Araştırmacı-Yazar Nevzat Çağlar Tüfekçi, halen Milas’ın tarihçesini kaleme almayı sürdürüyormuş. O da Yahudilerle yakından ilgili. Bu konuda bolca araştırma yapmış. Milas, eski çağlarda Karia denilen ve Yahudilerin yoğun olarak yaşadıkları bölgenin başkentiymiş. Zaten Milas’ın bir önemli özelliği de isminin ta Bizans döneminden günümüze hiç değişmeden gelmesidir.
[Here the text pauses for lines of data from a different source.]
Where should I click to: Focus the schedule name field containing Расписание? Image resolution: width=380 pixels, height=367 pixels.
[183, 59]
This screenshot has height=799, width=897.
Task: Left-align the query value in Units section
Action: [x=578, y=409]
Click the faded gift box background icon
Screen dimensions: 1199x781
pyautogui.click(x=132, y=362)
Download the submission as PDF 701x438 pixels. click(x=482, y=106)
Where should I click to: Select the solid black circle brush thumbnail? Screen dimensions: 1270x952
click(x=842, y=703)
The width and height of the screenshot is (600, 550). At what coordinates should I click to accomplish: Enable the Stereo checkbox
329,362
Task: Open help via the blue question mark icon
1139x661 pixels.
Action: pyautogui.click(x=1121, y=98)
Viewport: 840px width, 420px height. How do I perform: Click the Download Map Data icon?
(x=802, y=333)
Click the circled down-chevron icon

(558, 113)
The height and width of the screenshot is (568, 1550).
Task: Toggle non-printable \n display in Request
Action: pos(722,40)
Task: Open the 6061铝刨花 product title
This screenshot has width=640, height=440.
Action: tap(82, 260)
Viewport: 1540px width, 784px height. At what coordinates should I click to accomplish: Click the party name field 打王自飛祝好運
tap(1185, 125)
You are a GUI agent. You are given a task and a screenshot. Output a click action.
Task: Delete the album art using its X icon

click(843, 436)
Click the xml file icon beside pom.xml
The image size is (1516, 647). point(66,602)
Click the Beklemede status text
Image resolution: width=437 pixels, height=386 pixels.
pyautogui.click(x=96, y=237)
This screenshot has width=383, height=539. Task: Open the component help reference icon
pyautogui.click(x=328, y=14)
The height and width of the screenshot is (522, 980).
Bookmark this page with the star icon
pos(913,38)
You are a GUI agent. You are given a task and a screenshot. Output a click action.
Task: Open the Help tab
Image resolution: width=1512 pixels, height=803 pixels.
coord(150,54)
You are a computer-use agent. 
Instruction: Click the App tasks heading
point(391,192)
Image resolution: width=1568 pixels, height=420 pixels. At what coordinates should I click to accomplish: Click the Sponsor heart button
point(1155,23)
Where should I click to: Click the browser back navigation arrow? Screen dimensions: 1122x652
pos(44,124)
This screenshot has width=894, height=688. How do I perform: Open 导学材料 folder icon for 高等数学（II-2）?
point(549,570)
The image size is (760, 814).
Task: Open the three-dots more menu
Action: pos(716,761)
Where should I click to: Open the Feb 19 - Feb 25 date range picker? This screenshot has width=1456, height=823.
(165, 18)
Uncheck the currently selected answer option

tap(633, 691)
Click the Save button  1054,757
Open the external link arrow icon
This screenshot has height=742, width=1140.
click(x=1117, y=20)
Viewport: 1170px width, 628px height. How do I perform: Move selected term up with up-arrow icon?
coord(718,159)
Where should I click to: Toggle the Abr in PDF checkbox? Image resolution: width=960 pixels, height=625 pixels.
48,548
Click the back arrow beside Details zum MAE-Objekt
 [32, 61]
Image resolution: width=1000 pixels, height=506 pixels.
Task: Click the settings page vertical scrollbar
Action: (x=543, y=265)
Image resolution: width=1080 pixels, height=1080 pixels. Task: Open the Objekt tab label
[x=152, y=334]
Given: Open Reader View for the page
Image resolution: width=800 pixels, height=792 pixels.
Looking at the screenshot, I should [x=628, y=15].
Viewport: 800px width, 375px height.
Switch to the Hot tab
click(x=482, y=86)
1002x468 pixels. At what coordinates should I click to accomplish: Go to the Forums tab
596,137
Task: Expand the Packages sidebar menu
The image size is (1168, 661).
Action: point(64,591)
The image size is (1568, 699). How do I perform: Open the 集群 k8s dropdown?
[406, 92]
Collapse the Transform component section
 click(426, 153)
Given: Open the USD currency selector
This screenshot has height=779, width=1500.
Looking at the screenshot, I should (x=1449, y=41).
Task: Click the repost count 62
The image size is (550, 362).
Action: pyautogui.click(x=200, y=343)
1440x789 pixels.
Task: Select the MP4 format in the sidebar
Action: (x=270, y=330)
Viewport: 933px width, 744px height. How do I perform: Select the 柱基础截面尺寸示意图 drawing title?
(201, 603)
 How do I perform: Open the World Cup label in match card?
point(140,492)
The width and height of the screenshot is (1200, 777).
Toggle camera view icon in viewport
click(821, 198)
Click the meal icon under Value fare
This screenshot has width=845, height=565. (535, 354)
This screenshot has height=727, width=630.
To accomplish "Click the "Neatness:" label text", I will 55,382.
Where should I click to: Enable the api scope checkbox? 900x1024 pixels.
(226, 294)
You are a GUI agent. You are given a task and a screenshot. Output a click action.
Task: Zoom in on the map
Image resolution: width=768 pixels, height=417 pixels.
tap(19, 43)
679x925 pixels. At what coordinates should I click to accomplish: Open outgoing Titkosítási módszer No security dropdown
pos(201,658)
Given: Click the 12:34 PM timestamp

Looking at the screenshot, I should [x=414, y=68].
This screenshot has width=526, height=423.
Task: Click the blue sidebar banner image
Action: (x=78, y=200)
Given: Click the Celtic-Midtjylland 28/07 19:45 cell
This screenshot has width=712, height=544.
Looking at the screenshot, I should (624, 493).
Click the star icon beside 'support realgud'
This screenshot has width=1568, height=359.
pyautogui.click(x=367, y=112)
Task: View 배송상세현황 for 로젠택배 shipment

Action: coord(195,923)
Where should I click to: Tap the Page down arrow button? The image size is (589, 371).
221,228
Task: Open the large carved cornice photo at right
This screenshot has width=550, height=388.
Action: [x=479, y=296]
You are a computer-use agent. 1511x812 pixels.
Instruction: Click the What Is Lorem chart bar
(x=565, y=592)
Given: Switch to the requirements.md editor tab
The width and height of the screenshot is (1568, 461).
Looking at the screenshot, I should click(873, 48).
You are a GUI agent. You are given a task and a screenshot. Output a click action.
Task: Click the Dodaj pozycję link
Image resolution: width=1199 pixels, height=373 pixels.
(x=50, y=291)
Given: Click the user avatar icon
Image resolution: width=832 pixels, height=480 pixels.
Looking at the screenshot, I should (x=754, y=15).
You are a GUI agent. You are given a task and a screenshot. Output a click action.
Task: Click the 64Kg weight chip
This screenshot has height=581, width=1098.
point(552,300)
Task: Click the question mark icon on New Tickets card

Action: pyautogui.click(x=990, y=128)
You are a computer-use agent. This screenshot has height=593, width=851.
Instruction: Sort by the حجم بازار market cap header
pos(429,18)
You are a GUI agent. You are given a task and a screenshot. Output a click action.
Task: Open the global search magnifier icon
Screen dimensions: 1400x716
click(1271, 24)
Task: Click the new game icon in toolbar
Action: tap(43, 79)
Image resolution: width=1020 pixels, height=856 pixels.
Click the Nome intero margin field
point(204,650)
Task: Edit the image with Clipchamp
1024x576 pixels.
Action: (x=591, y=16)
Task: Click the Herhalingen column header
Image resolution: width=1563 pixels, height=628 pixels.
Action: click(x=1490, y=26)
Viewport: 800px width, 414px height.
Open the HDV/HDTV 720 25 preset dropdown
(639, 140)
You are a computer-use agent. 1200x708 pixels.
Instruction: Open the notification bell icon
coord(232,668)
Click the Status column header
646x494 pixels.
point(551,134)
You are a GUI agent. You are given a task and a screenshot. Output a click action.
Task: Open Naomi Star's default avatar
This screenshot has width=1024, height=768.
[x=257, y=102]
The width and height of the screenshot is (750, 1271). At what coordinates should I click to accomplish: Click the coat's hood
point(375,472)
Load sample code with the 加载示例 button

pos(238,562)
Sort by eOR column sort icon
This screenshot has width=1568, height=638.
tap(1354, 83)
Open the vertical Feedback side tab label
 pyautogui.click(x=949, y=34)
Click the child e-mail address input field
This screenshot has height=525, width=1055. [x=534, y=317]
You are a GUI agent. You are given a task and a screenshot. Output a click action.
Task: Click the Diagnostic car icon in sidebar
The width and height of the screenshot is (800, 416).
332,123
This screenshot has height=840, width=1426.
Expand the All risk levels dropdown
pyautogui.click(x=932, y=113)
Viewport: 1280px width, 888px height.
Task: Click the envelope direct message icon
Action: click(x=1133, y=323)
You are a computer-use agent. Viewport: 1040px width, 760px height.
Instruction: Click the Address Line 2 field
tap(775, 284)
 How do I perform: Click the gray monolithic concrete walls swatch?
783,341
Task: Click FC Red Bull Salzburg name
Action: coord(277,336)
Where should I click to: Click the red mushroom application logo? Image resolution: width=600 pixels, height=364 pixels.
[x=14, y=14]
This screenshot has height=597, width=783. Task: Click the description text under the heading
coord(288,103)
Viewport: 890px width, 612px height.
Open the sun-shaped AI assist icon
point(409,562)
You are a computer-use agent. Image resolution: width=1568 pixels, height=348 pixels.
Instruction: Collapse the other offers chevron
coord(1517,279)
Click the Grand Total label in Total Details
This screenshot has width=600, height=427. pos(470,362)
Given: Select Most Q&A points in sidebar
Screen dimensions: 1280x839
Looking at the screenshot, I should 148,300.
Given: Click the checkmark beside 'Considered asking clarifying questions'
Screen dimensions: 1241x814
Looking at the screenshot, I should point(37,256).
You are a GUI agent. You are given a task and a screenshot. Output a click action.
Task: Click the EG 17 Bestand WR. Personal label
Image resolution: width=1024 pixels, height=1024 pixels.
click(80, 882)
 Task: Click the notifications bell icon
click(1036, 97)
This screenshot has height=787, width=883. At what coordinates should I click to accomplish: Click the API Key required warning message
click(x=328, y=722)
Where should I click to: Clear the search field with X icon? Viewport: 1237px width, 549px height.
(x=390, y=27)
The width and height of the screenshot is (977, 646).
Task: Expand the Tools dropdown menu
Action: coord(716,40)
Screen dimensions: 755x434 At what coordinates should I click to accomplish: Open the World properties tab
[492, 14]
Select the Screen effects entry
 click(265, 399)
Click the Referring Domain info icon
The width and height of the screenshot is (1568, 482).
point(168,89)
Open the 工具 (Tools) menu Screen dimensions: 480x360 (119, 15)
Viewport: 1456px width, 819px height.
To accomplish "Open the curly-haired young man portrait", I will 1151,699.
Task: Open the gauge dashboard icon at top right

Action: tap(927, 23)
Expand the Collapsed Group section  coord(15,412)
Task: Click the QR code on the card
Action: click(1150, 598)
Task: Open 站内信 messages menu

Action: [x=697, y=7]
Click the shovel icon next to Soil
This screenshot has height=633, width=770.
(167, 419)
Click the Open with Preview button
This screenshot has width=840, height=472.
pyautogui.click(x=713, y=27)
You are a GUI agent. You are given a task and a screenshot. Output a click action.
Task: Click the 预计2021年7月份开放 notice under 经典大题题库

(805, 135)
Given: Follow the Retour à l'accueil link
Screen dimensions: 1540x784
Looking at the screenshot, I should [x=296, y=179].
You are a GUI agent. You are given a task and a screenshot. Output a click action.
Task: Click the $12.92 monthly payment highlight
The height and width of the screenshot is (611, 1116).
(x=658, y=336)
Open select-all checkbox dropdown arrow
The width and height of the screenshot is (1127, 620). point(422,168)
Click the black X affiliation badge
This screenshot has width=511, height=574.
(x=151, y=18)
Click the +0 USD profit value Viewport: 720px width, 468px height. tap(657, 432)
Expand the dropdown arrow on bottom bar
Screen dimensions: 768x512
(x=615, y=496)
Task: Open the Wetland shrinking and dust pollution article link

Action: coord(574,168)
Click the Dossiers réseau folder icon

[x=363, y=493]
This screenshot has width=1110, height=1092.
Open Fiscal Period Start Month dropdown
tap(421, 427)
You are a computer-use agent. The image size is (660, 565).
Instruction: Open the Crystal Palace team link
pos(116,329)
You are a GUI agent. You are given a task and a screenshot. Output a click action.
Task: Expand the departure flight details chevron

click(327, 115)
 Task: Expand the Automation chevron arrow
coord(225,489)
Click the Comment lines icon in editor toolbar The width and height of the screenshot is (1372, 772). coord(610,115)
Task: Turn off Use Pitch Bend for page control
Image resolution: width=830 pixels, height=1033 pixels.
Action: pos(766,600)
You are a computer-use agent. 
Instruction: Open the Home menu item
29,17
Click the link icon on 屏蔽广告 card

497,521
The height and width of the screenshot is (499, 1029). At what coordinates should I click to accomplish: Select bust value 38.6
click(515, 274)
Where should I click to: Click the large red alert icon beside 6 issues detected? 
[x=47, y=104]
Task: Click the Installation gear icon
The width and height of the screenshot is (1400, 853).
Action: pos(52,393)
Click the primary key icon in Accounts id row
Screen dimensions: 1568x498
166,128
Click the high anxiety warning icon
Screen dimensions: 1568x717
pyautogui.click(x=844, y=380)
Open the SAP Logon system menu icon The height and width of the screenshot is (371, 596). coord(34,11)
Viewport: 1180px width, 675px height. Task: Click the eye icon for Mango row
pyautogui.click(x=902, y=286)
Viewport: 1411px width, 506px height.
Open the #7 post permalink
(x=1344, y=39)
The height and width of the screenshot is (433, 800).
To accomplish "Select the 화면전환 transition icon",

Milas’ta Yahudi nüfusu Birinci Dünya Savaşı’ndan sonra artmış. 19.yüzyıl sonlarında kırk-elli kişiden oluşan Yahudi cemaati, Rodos ve diğer Yunan adalarından gelenlerle birlikte bini aşmış… Milas Yahudilerinin eğitime verdikleri önem hâlâ dillerde… Tarihçi Prof.Dr. Melek Çolak, “sinagogun hemen yanındaki Musevi Mektebi’nde 1908 yılında 95 öğrenci mevcuttu” diye yazıyor akademik çalışmasında. Ayrıca Avram Galante’nin ‘Histoire des Juifs de Turquie’ adlı eserinde “Kızlar Okulu” diye belirttiği bir bina daha varmış. Galante’ye göre bireylerin eğitimin yararlarını benimsemesi Milas Yahudi Cemaatini “doğunun ilkleri” arasına sokmaktaydı. Alliance Israelite Universelle’inkomite merkezine gönderdiği bir raporda da Milas Yahudilerinin eğitime verdikleri önem vurgulanmış. (1)(2)
Tüm bu bilgilerle donandıktan sonra ‘merak virüsü’ ister istemez insanı etkisi altına alıyor. Akşama doğru, hava serinleyince, Ersin Yeniceli, Mehmet Nergiz ve kıdemli bir grafik tasarımcı olan Bülent Örkensoy’un rehberliğinde kentte minik bir arkeolojik gezi gerçekleştiriyoruz. Önce, Karikatürlü Ev’in hemen bitişiğindeki Çöllüoğlu Hanı’nı geziyoruz. Yaklaşık 300 yıllık bu tarihi kervansarayın restorasyon çalışmalarının yıl sonuna kadar bitmesi bekleniyor. Buranın aslına uygun olarak bir han ve konaklama merkezi olarak işlev görmesi planlanmış.
Yahudi mahallesi ve mezarlığı
İkinci durağımız Uzunyuva ve Hekatomnos Lahti. Bütün turistlerin yaptıkları gibi ben de sütunun tepesinde yuva yapmış olan leylekleri fotoğraflamaya çabalıyorum. 2.400 yıllık bu tarihi mezarın az ilerisinde eski Yahudi Mahallesi başlıyor. Ersin Yeniceli’nin verdiği bilgiye göre zamanında bu bölgedeki evlerin tamamı sarı boyalıymış. Bu mahalleyi restore edip korumaya almak da şimdilerde Milas Belediyesi’nin projeleri arasında. Ama öncelik Yahudi Mezarlığı’nda!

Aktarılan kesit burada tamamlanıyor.